Problem A: In the film review, where does the lead character Agathe work?

-------- Page text --------

31 May 20258 Mins Read
Pablo Pauly and Camille Rutherford in Laura Piani’s “Jane Austen Wrecked My Life“

A Frontmezzjunkies Film Review: “Jane Austen Wrecked My Life“

By Ross

On a quiet night in Toronto, this theatre junkie decided to take in a film before a week of theatre during the famed Stratford Festival‘s opening week. And it just felt like the obvious and correct choice to see the sweet, romantic comedy film, “Jane Austen Wrecked My Life,” directed with charm and care by the French filmmaker, Laura Piani (2022’s “Prudence Ledoux a le vent en poupe“). I had just recently seen, at the Grand Theatre in London, Ontario, the hilariously well-crafted Pride and Prejudice, written most brilliantly by the seriously smart playwright, Kate Hamill, based on Austen’s classic, “Pride and Prejudice“, the 1813 “novel of manners.” And later this summer at the Stratford Festival in Stratford, Ontario, I’ll be seeing, once again, Hamill’s adaptation of Austen’s Sense & Sensibility, which I had just recently re-engaged with when I watched the film version of “Sense & Sensibility“, on a rainy evening so beautifully written by its star, Emma Thompson, so if there was ever a time that I was primed for this theme, it was now.

Setting up unrealistic expectations for herself in love, the lead character, Agathe, an aspiring writer, believes, at least in regards to romance and soulmates, that she has been born in the wrong century, and maybe the wrong area code. She works, quite thematically and naturally, in a ‘Shakespeare and Company’ bookstore in Paris that seems to focus on English books and classics to a mostly English-speaking clientele. It’s touching and reminiscent of so many other romantic comedies, taking me back to the whimsical Julia Roberts/Hugh Grant film, “Notting Hill,” that also finds our romantic hero working diligently in a bookstore, and also naturally, being a male in this world (and Austen’s), it’s his own (not to point out the obvious). Grant’s character, like Agathe, isn’t exactly looking for love, especially when a movie star (that is played by a movie star) walks into his shop and says that immortal line about being just a girl standing in front of a boy asking him to love her. And neither is Agathe, most fascinatingly portrayed by Camille Rutherford (“Anatomy of a Fall“), who really doesn’t believe she is made for love in the modern world, that is until a surprise kiss knocks her over from a good friend (Pablo Pauly) who is taking her to a writing retreat he has nudged her into going to.

But we know almost from that moment that he is not the one. But it has sparked something inside Agathe that wasn’t there before, and if we know anything about Austen, we sit back waiting for the handsome stranger who, at first, annoys our heroine, before the two fall inescapably in love. It’s just gotta happen that way, or where would we be in this romantic tale of love and romance? And we don’t have to wait too long before that handsome gentleman shows up, standing there looking as dashing as can be, waiting to pick Agathe up from the ferry. This is Oliver, and he’s there to whisk her away in his sexy little vintage two-seater sports car to the Jane Austen writing retreat, his familial home that is now a retreat for writers run by his loving, but faltering parents. He’s the great-great-great-grandnephew (I think, I’m unclear exactly how many ‘greats’ I need to put here, so forgive me if there are one too many or too few), but he doesn’t seem to be as interested in the romantic form like Agathe.

-------- Information given --------

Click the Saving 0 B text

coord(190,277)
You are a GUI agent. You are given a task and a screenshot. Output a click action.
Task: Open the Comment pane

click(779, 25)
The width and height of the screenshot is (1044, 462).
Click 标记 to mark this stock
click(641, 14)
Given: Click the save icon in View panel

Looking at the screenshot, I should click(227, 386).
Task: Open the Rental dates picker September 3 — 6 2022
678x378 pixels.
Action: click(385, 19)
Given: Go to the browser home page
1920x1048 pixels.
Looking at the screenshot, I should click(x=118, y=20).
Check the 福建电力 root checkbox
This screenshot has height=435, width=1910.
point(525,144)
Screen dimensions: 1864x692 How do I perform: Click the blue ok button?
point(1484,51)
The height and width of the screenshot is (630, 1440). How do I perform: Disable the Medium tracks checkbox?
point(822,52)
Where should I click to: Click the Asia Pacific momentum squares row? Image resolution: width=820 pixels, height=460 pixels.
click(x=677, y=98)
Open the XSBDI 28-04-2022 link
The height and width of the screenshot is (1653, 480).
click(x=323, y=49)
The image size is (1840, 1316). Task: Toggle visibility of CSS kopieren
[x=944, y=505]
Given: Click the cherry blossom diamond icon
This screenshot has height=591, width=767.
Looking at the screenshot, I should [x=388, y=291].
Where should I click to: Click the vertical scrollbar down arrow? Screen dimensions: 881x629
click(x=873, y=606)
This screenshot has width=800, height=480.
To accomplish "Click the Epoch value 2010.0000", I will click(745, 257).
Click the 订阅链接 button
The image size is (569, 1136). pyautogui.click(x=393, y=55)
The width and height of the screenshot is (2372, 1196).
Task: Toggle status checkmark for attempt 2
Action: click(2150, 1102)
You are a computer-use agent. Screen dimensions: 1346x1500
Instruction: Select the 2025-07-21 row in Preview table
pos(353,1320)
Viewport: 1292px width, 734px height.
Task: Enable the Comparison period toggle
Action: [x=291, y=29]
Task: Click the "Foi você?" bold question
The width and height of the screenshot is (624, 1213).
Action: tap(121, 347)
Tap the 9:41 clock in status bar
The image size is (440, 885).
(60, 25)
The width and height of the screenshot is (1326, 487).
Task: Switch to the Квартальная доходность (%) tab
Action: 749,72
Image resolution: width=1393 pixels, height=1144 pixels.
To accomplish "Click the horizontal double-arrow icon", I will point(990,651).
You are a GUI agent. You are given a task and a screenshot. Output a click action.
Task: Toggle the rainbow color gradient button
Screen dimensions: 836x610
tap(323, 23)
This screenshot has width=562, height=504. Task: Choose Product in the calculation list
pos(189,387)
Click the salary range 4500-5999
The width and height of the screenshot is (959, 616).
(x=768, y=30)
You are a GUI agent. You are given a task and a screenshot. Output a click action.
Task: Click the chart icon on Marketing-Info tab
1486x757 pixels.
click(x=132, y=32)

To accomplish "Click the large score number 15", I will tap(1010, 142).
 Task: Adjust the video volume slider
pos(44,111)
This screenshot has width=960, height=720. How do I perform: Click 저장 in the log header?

--------

Problem B: Find every line in the listing above that contains the word "dimensions", and copy those lines.

Right answer A: She works in a 'Shakespeare and Company' bookstore in Paris.

Right answer B:
Screen dimensions: 1864x692 How do I perform: Click the blue ok button?
Where should I click to: Click the vertical scrollbar down arrow? Screen dimensions: 881x629
You are a computer-use agent. Screen dimensions: 1346x1500
Screen dimensions: 836x610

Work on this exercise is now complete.